In the end, it was media star Howard Kurtz' hyperactive professional style and lack of caring (including empathy) that did his career in, observes POLITICO. His game was unsustainable. There are lessons here for the legal sector in the fall of the house of Howard Kurtz.
The media personality's most recent high-profile error was failing to read down to the eighth paragraph of the SI Jason Collins' coming out article. Had he done that he wouldn't have tried for a cheap shot at Collins (gotcha journalism) by contending, wrongly, that he did not reveal his long-term relationship, including an engagement, with a woman. His attack style was devoid of human feeling. His game seemed amoral.
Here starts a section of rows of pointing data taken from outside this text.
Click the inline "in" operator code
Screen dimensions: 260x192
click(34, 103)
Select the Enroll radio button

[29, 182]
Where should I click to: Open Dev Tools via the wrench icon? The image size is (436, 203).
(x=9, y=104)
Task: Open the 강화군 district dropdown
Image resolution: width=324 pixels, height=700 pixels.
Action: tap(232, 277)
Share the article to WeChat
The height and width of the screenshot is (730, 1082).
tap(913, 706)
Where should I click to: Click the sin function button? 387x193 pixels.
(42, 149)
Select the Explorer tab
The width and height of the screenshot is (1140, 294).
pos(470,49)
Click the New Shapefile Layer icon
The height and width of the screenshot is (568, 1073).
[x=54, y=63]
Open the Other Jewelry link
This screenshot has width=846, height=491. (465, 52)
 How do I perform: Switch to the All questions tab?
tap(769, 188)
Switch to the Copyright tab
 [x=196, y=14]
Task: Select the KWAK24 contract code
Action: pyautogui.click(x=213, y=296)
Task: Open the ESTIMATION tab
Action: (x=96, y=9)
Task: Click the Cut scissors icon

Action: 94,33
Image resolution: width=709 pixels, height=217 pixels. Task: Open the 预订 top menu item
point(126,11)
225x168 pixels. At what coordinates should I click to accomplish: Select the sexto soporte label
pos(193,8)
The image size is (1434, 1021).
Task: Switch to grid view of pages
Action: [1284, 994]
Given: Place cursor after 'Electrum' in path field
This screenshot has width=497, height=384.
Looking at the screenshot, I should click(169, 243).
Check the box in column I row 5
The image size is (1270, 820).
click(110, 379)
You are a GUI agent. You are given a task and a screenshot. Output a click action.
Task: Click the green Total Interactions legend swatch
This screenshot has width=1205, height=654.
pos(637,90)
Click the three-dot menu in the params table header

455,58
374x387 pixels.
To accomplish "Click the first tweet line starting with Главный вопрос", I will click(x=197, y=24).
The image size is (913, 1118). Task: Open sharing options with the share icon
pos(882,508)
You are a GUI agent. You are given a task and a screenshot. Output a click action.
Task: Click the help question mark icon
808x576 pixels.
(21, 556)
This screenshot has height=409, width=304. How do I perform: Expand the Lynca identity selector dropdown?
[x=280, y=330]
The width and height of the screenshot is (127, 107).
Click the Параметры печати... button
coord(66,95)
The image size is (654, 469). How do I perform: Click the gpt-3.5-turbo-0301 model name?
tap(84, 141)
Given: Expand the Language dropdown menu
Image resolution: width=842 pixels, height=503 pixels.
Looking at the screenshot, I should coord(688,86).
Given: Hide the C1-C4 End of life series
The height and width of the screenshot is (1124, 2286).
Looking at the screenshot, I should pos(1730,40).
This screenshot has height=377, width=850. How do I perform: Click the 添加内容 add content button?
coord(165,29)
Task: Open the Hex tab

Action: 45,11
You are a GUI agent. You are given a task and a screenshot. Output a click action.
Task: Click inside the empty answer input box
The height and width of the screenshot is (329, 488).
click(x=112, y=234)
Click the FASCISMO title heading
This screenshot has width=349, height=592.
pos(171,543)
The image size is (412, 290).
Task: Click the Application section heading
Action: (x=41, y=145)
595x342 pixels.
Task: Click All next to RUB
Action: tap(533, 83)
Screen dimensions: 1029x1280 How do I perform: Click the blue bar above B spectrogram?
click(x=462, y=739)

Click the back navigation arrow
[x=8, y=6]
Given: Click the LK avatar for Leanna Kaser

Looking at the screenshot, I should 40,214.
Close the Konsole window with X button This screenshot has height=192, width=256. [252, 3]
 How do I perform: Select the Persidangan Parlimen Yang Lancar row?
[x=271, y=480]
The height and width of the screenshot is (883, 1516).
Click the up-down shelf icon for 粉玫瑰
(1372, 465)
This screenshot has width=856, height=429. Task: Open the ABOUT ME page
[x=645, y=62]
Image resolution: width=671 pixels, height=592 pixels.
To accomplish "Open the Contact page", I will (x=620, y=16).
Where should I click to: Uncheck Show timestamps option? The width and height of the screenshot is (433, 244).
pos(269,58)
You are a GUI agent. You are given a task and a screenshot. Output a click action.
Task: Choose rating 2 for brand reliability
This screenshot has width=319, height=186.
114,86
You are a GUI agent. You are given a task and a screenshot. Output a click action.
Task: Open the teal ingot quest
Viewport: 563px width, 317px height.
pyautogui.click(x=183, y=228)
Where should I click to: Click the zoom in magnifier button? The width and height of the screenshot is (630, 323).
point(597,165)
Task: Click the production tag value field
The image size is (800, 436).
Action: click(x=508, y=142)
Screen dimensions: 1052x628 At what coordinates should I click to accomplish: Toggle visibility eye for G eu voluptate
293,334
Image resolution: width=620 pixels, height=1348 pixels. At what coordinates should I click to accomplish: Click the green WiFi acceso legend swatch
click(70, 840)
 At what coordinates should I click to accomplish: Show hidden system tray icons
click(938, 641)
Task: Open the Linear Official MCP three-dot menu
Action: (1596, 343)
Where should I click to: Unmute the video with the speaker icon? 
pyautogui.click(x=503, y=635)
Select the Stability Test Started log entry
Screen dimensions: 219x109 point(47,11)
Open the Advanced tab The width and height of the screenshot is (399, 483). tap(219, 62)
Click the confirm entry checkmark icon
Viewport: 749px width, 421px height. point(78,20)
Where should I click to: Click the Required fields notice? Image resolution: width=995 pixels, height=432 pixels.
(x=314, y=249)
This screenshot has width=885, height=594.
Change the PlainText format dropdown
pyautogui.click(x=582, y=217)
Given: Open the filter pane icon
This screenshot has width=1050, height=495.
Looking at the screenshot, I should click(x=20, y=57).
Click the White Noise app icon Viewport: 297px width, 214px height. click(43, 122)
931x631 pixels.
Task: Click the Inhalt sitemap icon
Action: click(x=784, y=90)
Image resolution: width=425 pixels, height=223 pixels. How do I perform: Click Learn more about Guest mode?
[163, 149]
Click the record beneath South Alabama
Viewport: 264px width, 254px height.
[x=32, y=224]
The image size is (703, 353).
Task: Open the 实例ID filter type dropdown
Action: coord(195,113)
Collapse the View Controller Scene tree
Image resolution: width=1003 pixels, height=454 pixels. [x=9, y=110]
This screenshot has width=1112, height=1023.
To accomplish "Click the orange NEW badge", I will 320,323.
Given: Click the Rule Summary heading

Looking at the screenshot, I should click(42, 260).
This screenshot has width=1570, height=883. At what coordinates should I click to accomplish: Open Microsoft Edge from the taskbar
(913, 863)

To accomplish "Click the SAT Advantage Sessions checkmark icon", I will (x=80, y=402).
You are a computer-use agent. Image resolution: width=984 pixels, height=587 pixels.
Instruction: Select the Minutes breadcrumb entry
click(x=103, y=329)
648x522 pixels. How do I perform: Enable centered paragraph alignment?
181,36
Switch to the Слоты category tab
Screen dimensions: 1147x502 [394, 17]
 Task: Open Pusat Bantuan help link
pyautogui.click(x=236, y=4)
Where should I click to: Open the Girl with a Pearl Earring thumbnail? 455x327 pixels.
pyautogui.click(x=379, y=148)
For those in the legal sector who suffer in the ways that Abovethelaw.com captures daily the Kurtz methodology seems brutally familiar. It became unsustainable as likely will much of how BigLaw operates. For instance, hyperactive growth resulted in the bankruptcy of Dewey LeBoeuf and could have triggered the alleged overbilling at DLA Piper. Bad treatment of human beings seems embedded in the organizational cultures. If Charles Dickens were around he would probably profile one of those and have a happy "Christmas Carol" ending in which the Managing Partner tells everyone to go early Christmas eve, be with their families, and shut off their smartphones.
The human reality is that human beings get mad, they get even, and then they gloat about helping do in a person or an institution. The odds are it will be the human beings, not the slow growth in revenues, which will blow up the legal sector.